News Where You Are and other Saturday books

Now that The Times has made its online content subscription-only, I thought I might provide readers of this blog with a regular update of books reviewed in the Saturday Review section, which I read in print each weekend (usually Sunday morning). I don't subscribe to the online version of the paper, though I do buy and read the print edition each day except Sunday (because I find The Sunday Times, a sister publication to The Times, dreadful). 

Saturday is the main books and arts review day for The Times, and it's the only part of the paper that is still in broadsheet form (annoyingly, as I like the tabloid format better). As I have written previously, there aren't that many pages to review all of the books, arts and cultural events of the week, so it is a bit galling that this Saturday devotes the first two pages (about a quarter of the entire content) to a huge picture of Jonathan Ross and text on why he loves Toy Story 3. Two pages of what is effectively an ad for the next Disney film, via a "celebrity" (a.k.a. a TV presenter)? Come on!

There are some better pieces later in the supplement, but this week's "crime and thriller" reviews are perfunctory. Peter Millar is given a measly 300 or 400 words to review three thrillers – Adrenaline by Jeff Abbott (Sphere, £6.99); The Messiah Secret by James Becker (Bantam, £6.99); and Death Row by Mark Pearson (Arrow, £6.99).

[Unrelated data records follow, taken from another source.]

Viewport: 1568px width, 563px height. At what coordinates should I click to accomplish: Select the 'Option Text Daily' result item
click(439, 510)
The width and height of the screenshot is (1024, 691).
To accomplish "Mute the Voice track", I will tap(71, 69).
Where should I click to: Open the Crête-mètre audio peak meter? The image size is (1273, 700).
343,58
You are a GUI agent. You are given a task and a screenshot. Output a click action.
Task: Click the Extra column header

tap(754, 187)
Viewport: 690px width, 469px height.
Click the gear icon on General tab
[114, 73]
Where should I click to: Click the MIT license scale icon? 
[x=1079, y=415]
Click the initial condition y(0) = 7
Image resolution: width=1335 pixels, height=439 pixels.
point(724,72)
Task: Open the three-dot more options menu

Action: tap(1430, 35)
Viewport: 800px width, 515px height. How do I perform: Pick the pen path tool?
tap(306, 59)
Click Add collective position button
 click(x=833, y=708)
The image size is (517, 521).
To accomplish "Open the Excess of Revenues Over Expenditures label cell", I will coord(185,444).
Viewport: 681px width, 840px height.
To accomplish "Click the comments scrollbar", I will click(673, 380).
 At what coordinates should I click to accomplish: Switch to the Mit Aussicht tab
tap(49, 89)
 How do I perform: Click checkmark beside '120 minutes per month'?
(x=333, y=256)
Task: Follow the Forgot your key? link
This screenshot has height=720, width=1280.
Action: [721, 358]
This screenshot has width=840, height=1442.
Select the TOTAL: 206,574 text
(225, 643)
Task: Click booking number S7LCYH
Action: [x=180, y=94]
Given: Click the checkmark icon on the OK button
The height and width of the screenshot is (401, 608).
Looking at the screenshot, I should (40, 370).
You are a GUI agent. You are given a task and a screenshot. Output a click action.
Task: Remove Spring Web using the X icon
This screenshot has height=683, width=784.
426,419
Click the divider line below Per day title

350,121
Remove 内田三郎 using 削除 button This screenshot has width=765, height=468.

None of them appeals to me, but if you are interested, the first is about a CIA agent whose pregnant wife is kidnapped, his office is blown up, and he's accused of treason – torture, people-trafficking and a Russian female "superspy" (I quote!)  feature subsequently. The second is about an ex-husband-and-wife team of policeman and "British Museum researcher" who team up when a bequest to the museum "reveals a gruesome murder and a missing document leading to the treasure of the world." 
Oflynn"Not one for devout Christians", laconically concludes Millar. (Becker's earlier two novels, The First Apostle and The Moses Stone, were given glowing reviews at Euro Crime by Amanda Gillies.) Third, Death Row is about a cop who is haunted by a child killer he caught 15 years ago and who now, from his jail cell, seems to know too much about some recent disappearances – "needless to say, not light reading for Roman Catholic clergymen" opines the reviewer.

The best news this week is that almost half a page is devoted to a review of The News Where You Are by Catherine O'Flynn (Penguin, £12.99), whose debut What Was Lost (review by Karen Meek of Euro Crime) was superb. The Times review of The News Where You Are is by Helen Rumbelow, who writes: "O'Flynn managed to place funny, death and the Midlands all inside the same ring road in her first book, and she pulls off the same feat of literary engineering here." Later in the review: "human love is what makes its mark, and 'absence is what remains of us.' It's not trite; O'Flynn convinces us of this. If her first book was called What Was Lost, her second could easily have been called What Remains."

Some reviews of The News Where You Are that you don't have to pay to read can be found at: The Guardian (review by Fay Weldon, who "applauds a second novel that fulfils the promise of its predecessor"), The Independent, About.com, Rundpinne, and Mainstream Fiction (a.k.a. Harriet Klausner).

8 thoughts on “News Where You Are and other Saturday books

  1. Maxine – Thanks for sharing this with us : ). I agree completely that “celebrity ads” – especially those that take up so much space – are annoying. But I am excited about The News Where You Are. That’s on my TBR list, and I am very much looking forward to reading it : ).

  2. Maxine–The Times is part of News Corporation–and so
    is the publisher Harper Collins–I wonder if this has any
    influence on The Times’ reviewing policy.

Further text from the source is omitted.